BMW adds a new performance model to its 1 Series range.
Standard equipment on 128ti:
18in alloy wheels, LED headlights, multi-function leather steering wheel, electric folding exterior mirrors with anti-dazzle, automatically dimming rear-view mirror, front and rear park distance control, ambient lighting, cruise control with braking function, automatic two-zone air conditioning, heated front seats, 8.8in central control display, 5.7in analogue instrument display, intelligent voice assistant, two USB connections, Apple Carplay connectivity, BMW Connected Package Professional
When BMW announced that its latest-generation 1 Series lower-medium hatch would be switching to a front-wheel drive layout, it was a potential point of controversy for enthusiasts. While front-wheel drive has long been the default choice for family cars thanks to its major packaging advantages, rear-wheel drive cars, such as the previous 1 Series, are still often seen as having inherently better dynamics. Of course, for most hatchback drivers this is a fairly unimportant consideration and it's still perfectly possible to make a front-wheel drive car handle very well indeed, as was being proved by lots of other models on the market for many years before BMW became the latest brand to make the switch. But might the loss of that rear-driven USP be more keenly felt when it comes to a performance model?
To find out, we took the wheel of the car tested here, the 128ti. Despite the apparently unassuming name (though the ti badge is a nod to historic performance BMWs) it is in fact a hot hatch rival for the likes of the Volkswagen Golf GTI, although it does slot into the 1 Series range beneath the more-powerful (and four-wheel drive) M135 variant.
The 128ti features a 2.0-litre petrol engine that sends 265hp through the front wheels via an eight-speed automatic gearbox.
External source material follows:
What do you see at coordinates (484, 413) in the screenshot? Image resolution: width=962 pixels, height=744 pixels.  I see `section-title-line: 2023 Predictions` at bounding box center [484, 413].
Officially, that's good for 0-62mph in just over six seconds and from behind the wheel acceleration is certainly impressive, while the gearbox is a smooth and willing accomplice.
As for the rest of the driving experience, well if front-wheel drive is truly an inferior dynamic option then nobody told BMW's engineers, who have made good use of tools such as lowered suspension, a mechanical limited-slip differential and several electronic control systems. The chassis is superbly well balanced and feels completely neutral on turn-in, with no hint of understeer - in fact, an unwitting driver might easily believe this was a four-wheel drive car thanks to the excellent level of grip on offer. It's as if you can corner at whatever speed you like, and it would take an extremely foolhardy driver to exceed the car's dynamic limits. The steering feels weighty and accurate, but then lightens up when comfort mode is chosen from the selectable drive modes for easier town driving. The only potential sticking point is a firm ride even by hot hatch standards, meaning you are jiggled about quite a bit on poorly-surfaced roads, but keen drivers will likely see this as a small price to pay for the outstanding handling.
The 128ti's exterior appearance is based on the regular M Sport equipment grade but with additions such as a black radiator grille, dual black chrome tailpipe, and 'ti' side sill graphics (the latter can be deleted on request). Inside, great-looking red leather seats are available as an option, while seatbelts with BMW M striping are a fun feature.
As with the regular 1 Series, the 128ti features BMW's excellent iDrive infotainment system, with its rotary controller that simplifies operation on the move, and there's a great fit and feel to the driving controls.
Although a driver considering this sort of model as a perk car will clearly not be chiefly motivated by tax, it is still notable that the 128ti's official CO2 emissions of 158g/km mean it drops into the 35% BIK band. Other similarly-powered hatches such as the Golf GTI, Cupra Leon and Ford Focus ST all fall into higher brackets (though the VW Group models are also available as BIK-friendly PHEVs). Stronger predicted residual values also help the BMW work out cheaper than the VW and Ford on a cost-per-mile basis.